Не будут ли потом сниться крики ослиных пингвинов по ночам всю оставшуюся жизнь? Хотя без связи ощущение времени искажается, просто пройдет время сквозь пингвинов – и пора будет возвращаться. Плюсы тоже наверняка есть. Можно не комплексовать среди тюленей из-за лишнего жирка. Пинги бывшего не достанут. Как и новости о безумствах, происходящих в мире в другом полушарии. В конце концов, может, новые данные о жизни пингвинов Генту сделают его лучше.

Кругом обман!

«Насколько опасны айсберги?» – спросила я капитана накануне за ужином, глядя на одинокую глыбу грубоватой огранки, торчащую вдалеке в темной воде. Эрнесто Баррия, строгий, с военной выправкой, но с авантюрными искорками в глазах, как у всех этих парней, стоящих у штурвала и проводящих во льдах по полгода, даже не отшутился в ответ. «Для кораблей неопасны, в пустынных водах они видны издалека, но лучше не приближаться на маленьких лодках, потому что они периодически переворачиваются». Верхушка тает на солнце, у айсберга смещается центр тяжести, и он кувыркается вверх дном. Несколькими днями ранее Эрнесто, стоя на капитанском мостике, следил за нами в свой капитанский бинокль и громко в матюгальник отчитывал нашего гида, которого я подбивала прокатиться ради эффектного кадра через красивую ледяную арку в Шарлоттс-Бэй.
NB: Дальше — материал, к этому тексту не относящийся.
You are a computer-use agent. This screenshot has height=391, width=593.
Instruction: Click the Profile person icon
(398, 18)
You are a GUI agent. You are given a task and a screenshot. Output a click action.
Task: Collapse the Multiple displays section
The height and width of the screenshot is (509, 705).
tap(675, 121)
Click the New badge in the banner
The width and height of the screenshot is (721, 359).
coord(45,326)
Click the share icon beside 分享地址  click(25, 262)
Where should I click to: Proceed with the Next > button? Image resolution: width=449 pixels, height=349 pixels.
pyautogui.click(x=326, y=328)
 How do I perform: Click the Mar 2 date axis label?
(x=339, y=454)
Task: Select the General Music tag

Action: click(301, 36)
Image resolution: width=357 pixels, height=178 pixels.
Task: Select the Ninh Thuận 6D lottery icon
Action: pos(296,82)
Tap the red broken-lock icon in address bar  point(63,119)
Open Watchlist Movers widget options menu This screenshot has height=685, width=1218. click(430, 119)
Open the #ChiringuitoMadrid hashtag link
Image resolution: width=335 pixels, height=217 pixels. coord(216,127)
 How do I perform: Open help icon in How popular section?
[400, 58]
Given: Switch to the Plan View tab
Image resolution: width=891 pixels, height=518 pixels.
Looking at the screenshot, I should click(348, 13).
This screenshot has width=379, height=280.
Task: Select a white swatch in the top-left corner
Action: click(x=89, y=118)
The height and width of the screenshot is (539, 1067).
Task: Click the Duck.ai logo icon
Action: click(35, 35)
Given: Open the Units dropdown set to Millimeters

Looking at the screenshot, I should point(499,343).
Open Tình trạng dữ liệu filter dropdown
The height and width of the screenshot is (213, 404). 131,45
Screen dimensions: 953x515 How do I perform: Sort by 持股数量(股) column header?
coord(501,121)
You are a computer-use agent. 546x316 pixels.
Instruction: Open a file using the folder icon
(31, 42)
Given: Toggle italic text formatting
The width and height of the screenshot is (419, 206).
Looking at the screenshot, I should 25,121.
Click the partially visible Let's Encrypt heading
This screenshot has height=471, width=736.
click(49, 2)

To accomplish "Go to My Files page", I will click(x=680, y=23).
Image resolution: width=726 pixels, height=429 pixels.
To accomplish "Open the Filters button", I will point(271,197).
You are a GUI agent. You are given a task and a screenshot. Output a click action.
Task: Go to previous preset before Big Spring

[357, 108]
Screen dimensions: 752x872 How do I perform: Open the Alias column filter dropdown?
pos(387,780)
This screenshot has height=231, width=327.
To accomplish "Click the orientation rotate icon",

Мы весь вечер разговаривали об опасностях в Антарктике – так себе тема для тревожных, но к темному чилийскому карменеру идет идеально. Помимо льдов, представленных во всех ипостасях – вышеупомянутых, блуждающих долгие месяцы по Южному океану айсбергов, ледяной крошки, не дающей подойти зодиакам к берегу, толстым настам, которые под силу разломать только ледоколу, – в Антарктике случаются лютые морозы, снежные бури, шторма. Погода здесь вообще меняется как настроение у циклотимика. То сквозь многоуровневые тучи появляется солнце и освещает весь этот безмолвный мир и выдает столь яркие закаты, что они западают в самое сердце. То тихо падает снег, оставаясь снежинками на теплых варежках, а затем упаковывает тебя в белый саван без спроса.


С точки зрения капитана, самым сложным отрезком на пути нашей экспедиции является остров Десепшен, самый известный из Южных Шетландских островов, туда-то мы и шли полным ходом по проливу Брансфилда, планируя прибыть завтра.


Десепшен никакой не остров, а идеальная подкова – кальдера вулкана диаметром 14 км, причем действующего. Где-то глубоко под темными водами вулкан растопил ледяное сердце Антарктики и греет, греет, греет эти черные земли.